• [SOURCE INFORMATION]

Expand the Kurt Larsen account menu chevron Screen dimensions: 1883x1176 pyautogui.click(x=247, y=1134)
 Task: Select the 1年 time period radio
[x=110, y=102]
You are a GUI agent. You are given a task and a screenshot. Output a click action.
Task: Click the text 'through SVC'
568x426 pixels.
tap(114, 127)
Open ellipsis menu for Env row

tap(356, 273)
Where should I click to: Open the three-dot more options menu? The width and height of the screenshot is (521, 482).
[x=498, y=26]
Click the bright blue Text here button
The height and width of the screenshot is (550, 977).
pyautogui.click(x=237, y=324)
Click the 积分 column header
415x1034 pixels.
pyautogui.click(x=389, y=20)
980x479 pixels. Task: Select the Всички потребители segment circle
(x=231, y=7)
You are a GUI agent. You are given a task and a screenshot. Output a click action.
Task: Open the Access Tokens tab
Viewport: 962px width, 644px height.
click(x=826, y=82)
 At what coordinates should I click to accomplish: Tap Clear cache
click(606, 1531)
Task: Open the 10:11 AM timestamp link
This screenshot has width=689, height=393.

• [REQUIRED WORK] Starting at the line in the records above that contains "Click the bright blue Text here button", output every line up to and including the last one, with nothing added.

• [REPLY TO THE EXERCISE]
Click the bright blue Text here button
The height and width of the screenshot is (550, 977).
pyautogui.click(x=237, y=324)
Click the 积分 column header
415x1034 pixels.
pyautogui.click(x=389, y=20)
980x479 pixels. Task: Select the Всички потребители segment circle
(x=231, y=7)
You are a GUI agent. You are given a task and a screenshot. Output a click action.
Task: Open the Access Tokens tab
Viewport: 962px width, 644px height.
click(x=826, y=82)
 At what coordinates should I click to accomplish: Tap Clear cache
click(606, 1531)
Task: Open the 10:11 AM timestamp link
This screenshot has width=689, height=393.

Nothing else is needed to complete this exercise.